**About this exercise:** Reproduce the items below, swapping each occurrence of "Locate an element" for "Find the position of an element" and leaving everything else unchanged.

((

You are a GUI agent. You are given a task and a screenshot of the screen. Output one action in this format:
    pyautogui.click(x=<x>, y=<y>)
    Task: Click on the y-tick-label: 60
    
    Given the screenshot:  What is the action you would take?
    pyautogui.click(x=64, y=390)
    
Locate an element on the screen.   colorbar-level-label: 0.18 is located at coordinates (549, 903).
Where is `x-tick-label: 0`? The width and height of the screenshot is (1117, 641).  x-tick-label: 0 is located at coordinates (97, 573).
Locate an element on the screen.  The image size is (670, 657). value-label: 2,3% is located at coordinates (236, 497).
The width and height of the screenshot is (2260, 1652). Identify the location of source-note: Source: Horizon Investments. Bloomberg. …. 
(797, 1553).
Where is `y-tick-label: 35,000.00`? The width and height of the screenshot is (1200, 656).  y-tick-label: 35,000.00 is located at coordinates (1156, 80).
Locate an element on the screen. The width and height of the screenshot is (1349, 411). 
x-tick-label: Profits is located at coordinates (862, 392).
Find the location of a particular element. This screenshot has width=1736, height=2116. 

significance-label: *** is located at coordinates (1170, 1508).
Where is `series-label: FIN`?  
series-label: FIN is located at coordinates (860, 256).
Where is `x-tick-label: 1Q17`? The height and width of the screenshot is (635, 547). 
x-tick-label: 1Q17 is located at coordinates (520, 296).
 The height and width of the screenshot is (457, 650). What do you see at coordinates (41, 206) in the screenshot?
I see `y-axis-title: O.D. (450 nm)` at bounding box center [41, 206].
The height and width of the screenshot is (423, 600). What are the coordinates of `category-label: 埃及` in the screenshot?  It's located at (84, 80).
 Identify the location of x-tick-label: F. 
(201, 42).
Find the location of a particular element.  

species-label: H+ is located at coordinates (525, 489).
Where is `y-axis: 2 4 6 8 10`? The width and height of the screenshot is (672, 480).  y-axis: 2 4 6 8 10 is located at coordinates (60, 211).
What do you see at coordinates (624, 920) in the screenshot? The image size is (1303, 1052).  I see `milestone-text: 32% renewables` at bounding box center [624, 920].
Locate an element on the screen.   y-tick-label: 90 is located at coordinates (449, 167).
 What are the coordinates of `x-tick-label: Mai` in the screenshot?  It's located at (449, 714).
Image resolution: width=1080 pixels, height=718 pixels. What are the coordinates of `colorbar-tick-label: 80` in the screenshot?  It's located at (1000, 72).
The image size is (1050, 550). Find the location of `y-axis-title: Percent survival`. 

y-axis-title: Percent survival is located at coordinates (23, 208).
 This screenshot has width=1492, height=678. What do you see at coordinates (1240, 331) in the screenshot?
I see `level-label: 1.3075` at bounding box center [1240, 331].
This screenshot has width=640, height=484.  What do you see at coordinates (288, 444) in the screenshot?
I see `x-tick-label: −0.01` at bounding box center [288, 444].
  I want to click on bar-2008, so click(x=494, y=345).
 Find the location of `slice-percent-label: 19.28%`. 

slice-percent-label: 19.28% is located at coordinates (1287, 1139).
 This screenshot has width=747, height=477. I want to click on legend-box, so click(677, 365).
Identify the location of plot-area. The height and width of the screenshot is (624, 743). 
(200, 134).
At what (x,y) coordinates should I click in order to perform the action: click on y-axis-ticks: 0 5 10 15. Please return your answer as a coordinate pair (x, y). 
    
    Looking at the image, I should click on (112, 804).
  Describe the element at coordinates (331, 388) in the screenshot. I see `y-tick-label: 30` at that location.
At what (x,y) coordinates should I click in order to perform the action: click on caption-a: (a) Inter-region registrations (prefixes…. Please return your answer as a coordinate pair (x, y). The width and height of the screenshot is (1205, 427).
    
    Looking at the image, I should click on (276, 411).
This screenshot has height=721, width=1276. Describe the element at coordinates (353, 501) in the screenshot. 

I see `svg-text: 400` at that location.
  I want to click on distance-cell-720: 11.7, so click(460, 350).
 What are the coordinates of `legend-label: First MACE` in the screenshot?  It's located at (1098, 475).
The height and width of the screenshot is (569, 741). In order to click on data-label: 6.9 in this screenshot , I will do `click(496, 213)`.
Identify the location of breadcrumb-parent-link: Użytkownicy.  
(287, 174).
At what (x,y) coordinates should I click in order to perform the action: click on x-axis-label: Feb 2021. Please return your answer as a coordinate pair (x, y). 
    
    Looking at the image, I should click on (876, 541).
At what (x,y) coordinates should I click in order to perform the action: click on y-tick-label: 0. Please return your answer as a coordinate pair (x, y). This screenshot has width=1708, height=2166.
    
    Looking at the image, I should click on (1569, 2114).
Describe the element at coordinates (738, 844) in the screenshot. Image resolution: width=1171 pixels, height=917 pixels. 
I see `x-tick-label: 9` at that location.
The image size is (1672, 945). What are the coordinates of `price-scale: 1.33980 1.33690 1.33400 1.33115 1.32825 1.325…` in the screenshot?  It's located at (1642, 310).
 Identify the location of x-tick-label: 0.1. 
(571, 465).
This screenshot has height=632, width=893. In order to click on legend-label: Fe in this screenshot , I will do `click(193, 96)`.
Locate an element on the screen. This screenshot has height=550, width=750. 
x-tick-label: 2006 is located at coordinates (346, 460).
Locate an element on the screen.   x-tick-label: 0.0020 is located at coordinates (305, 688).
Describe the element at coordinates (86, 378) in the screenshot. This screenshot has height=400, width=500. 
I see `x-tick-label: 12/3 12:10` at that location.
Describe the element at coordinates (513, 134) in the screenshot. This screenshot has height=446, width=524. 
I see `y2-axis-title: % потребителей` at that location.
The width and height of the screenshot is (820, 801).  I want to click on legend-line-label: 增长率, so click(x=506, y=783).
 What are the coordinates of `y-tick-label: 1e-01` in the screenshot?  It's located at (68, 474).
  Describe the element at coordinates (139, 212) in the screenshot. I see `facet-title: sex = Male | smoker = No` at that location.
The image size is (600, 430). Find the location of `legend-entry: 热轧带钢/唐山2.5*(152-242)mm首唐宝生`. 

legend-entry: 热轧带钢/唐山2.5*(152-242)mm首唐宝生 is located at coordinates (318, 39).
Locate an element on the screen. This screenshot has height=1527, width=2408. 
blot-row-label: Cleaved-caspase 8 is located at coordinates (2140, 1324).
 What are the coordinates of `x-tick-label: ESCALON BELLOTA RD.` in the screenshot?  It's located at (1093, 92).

))

**Solution to this task:**
You are a GUI agent. You are given a task and a screenshot of the screen. Output one action in this format:
    pyautogui.click(x=<x>, y=<y>)
    Task: Click on the y-tick-label: 60
    
    Given the screenshot:  What is the action you would take?
    pyautogui.click(x=64, y=390)
    
Find the position of an element on the screen.   colorbar-level-label: 0.18 is located at coordinates (549, 903).
Where is `x-tick-label: 0`? The width and height of the screenshot is (1117, 641).  x-tick-label: 0 is located at coordinates (97, 573).
Find the position of an element on the screen.  The image size is (670, 657). value-label: 2,3% is located at coordinates (236, 497).
The width and height of the screenshot is (2260, 1652). Identify the location of source-note: Source: Horizon Investments. Bloomberg. …. 
(797, 1553).
Where is `y-tick-label: 35,000.00`? The width and height of the screenshot is (1200, 656).  y-tick-label: 35,000.00 is located at coordinates (1156, 80).
Find the position of an element on the screen. The width and height of the screenshot is (1349, 411). 
x-tick-label: Profits is located at coordinates (862, 392).
Find the location of a particular element. This screenshot has width=1736, height=2116. 

significance-label: *** is located at coordinates (1170, 1508).
Where is `series-label: FIN`?  
series-label: FIN is located at coordinates (860, 256).
Where is `x-tick-label: 1Q17`? The height and width of the screenshot is (635, 547). 
x-tick-label: 1Q17 is located at coordinates (520, 296).
 The height and width of the screenshot is (457, 650). What do you see at coordinates (41, 206) in the screenshot?
I see `y-axis-title: O.D. (450 nm)` at bounding box center [41, 206].
The height and width of the screenshot is (423, 600). What are the coordinates of `category-label: 埃及` in the screenshot?  It's located at (84, 80).
 Identify the location of x-tick-label: F. 
(201, 42).
Find the location of a particular element.  

species-label: H+ is located at coordinates (525, 489).
Where is `y-axis: 2 4 6 8 10`? The width and height of the screenshot is (672, 480).  y-axis: 2 4 6 8 10 is located at coordinates (60, 211).
What do you see at coordinates (624, 920) in the screenshot? The image size is (1303, 1052).  I see `milestone-text: 32% renewables` at bounding box center [624, 920].
Find the position of an element on the screen.   y-tick-label: 90 is located at coordinates (449, 167).
 What are the coordinates of `x-tick-label: Mai` in the screenshot?  It's located at (449, 714).
Image resolution: width=1080 pixels, height=718 pixels. What are the coordinates of `colorbar-tick-label: 80` in the screenshot?  It's located at (1000, 72).
The image size is (1050, 550). Find the location of `y-axis-title: Percent survival`. 

y-axis-title: Percent survival is located at coordinates (23, 208).
 This screenshot has width=1492, height=678. What do you see at coordinates (1240, 331) in the screenshot?
I see `level-label: 1.3075` at bounding box center [1240, 331].
This screenshot has width=640, height=484.  What do you see at coordinates (288, 444) in the screenshot?
I see `x-tick-label: −0.01` at bounding box center [288, 444].
  I want to click on bar-2008, so click(x=494, y=345).
 Find the location of `slice-percent-label: 19.28%`. 

slice-percent-label: 19.28% is located at coordinates (1287, 1139).
 This screenshot has width=747, height=477. I want to click on legend-box, so click(677, 365).
Identify the location of plot-area. The height and width of the screenshot is (624, 743). 
(200, 134).
At what (x,y) coordinates should I click in order to perform the action: click on y-axis-ticks: 0 5 10 15. Please return your answer as a coordinate pair (x, y). 
    
    Looking at the image, I should click on (112, 804).
  Describe the element at coordinates (331, 388) in the screenshot. I see `y-tick-label: 30` at that location.
At what (x,y) coordinates should I click in order to perform the action: click on caption-a: (a) Inter-region registrations (prefixes…. Please return your answer as a coordinate pair (x, y). The width and height of the screenshot is (1205, 427).
    
    Looking at the image, I should click on (276, 411).
This screenshot has height=721, width=1276. Describe the element at coordinates (353, 501) in the screenshot. 

I see `svg-text: 400` at that location.
  I want to click on distance-cell-720: 11.7, so click(460, 350).
 What are the coordinates of `legend-label: First MACE` in the screenshot?  It's located at (1098, 475).
The height and width of the screenshot is (569, 741). In order to click on data-label: 6.9 in this screenshot , I will do `click(496, 213)`.
Identify the location of breadcrumb-parent-link: Użytkownicy.  
(287, 174).
At what (x,y) coordinates should I click in order to perform the action: click on x-axis-label: Feb 2021. Please return your answer as a coordinate pair (x, y). 
    
    Looking at the image, I should click on (876, 541).
At what (x,y) coordinates should I click in order to perform the action: click on y-tick-label: 0. Please return your answer as a coordinate pair (x, y). This screenshot has width=1708, height=2166.
    
    Looking at the image, I should click on (1569, 2114).
Describe the element at coordinates (738, 844) in the screenshot. Image resolution: width=1171 pixels, height=917 pixels. 
I see `x-tick-label: 9` at that location.
The image size is (1672, 945). What are the coordinates of `price-scale: 1.33980 1.33690 1.33400 1.33115 1.32825 1.325…` in the screenshot?  It's located at (1642, 310).
 Identify the location of x-tick-label: 0.1. 
(571, 465).
This screenshot has height=632, width=893. In order to click on legend-label: Fe in this screenshot , I will do `click(193, 96)`.
Find the position of an element on the screen. This screenshot has height=550, width=750. 
x-tick-label: 2006 is located at coordinates (346, 460).
Find the position of an element on the screen.   x-tick-label: 0.0020 is located at coordinates (305, 688).
Describe the element at coordinates (86, 378) in the screenshot. This screenshot has height=400, width=500. 
I see `x-tick-label: 12/3 12:10` at that location.
Describe the element at coordinates (513, 134) in the screenshot. This screenshot has height=446, width=524. 
I see `y2-axis-title: % потребителей` at that location.
The width and height of the screenshot is (820, 801).  I want to click on legend-line-label: 增长率, so click(x=506, y=783).
 What are the coordinates of `y-tick-label: 1e-01` in the screenshot?  It's located at (68, 474).
  Describe the element at coordinates (139, 212) in the screenshot. I see `facet-title: sex = Male | smoker = No` at that location.
The image size is (600, 430). Find the location of `legend-entry: 热轧带钢/唐山2.5*(152-242)mm首唐宝生`. 

legend-entry: 热轧带钢/唐山2.5*(152-242)mm首唐宝生 is located at coordinates (318, 39).
Find the position of an element on the screen. This screenshot has height=1527, width=2408. 
blot-row-label: Cleaved-caspase 8 is located at coordinates (2140, 1324).
 What are the coordinates of `x-tick-label: ESCALON BELLOTA RD.` in the screenshot?  It's located at (1093, 92).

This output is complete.